Confusion With File Redirection And sudo

[Message from the author: are you, dear reader, looking for someone with Python, C, Go, Linux, DevOps expertise? Look no further! I am always looking for new remote work opportunities and part-time freelancing gigs. If you are interested, contact me: giedriuswork (at) gmail (dot) com]

Introduction

I have noticed that newbies sometimes fail to understand why, for example, sudo echo “hi” > /tmp/test will create a file /tmp/test with whatever effective user ID and effective group ID the command is ran with. They fall into the trap thinking that root:root will be the owner of /tmp/test. However, that is certainly not true. This blog post will try to clarify why this happens and what the user can do to avoid this issue. This occurs due to peculiar parsing rules defined in POSIX. We will examine the standards which detail this behaviour, the source code of the popular shells bash/zsh, and some methods on how to avoid this problem with, for example, tee(1).

Why it happens

You, my dear reader, have to understand first of all that sudo is just a command, a binary just like any else. It is a special binary, though, because it runs whatever command you pass as arguments. However, the redirection part (> /tmp/test) is not part of the command. This special file redirection syntax is interpreted by the shell, not passed to sudo for it to be executed later. So the shell that you are running gets special instructions to run that command with file descriptor number 1 which will be opened to write to a newly created file /tmp/test.

Notice that at this point command has not been run yet. The shell, before starting the command, begins to prepare the first fd. The shell does this with whatever EUID/EGID that shell is running with so it creates that new file with not the root:root rights but with whatever EUID/EGID the shell is running with. Most shells probably prepare the file descriptor 1 with the dup*(2) family of functions or fcntl(2), and open(2) before doing a fork(2) and exec*(3) just after it.
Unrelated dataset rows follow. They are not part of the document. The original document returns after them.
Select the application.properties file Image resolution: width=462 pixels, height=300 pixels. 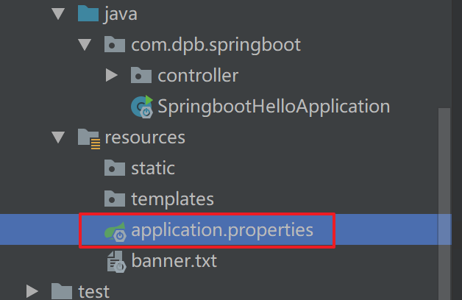coord(222,229)
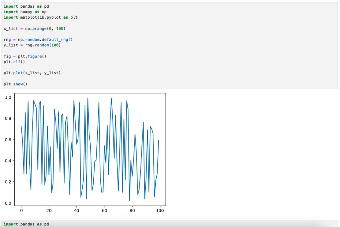Click the 0.2 y-axis tick label
This screenshot has width=340, height=227.
tap(8, 182)
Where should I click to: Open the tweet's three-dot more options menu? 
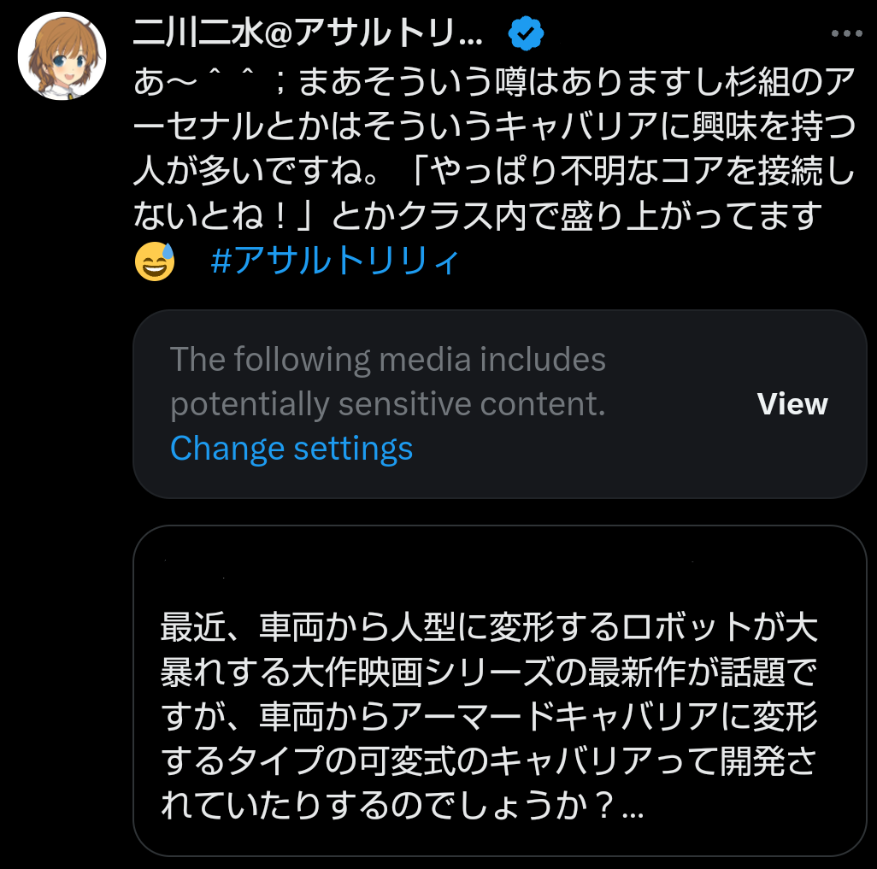tap(846, 34)
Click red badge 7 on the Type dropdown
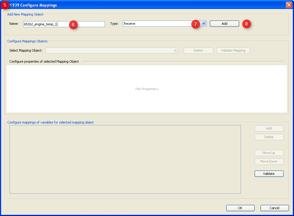294x216 pixels. pos(196,24)
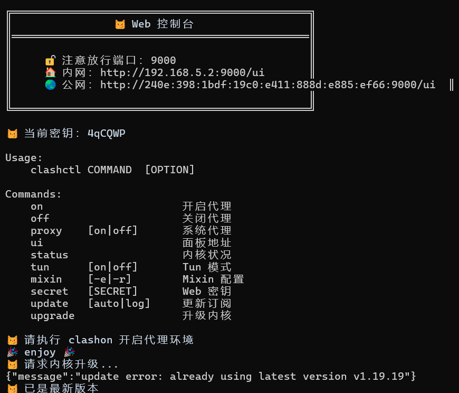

This functionality is mandated by a section of POSIX: http://pubs.opengroup.org/onlinepubs/9699919799/utilities/V3_chap02.html#tag_18_07. All POSIX-compatible shells follow that section. Obviously, some shells are not compatible with POSIX. This article targets POSIX-compatible shells, however. In either case, to find out all of the gory details of how file redirection works, either refer to that section, read the fine manual, and/or read the source code of the shell that you are using. The latter option gives you the most detail and is the most trustworthy whereas the former one is more accessible. I will not go on a tangent here and I will redirect you to this article that I wrote before if you want to find more about this.

Next we will review the code of two popular shells: GNU/Bash and the Z shell, to see how they realize this functionality in code.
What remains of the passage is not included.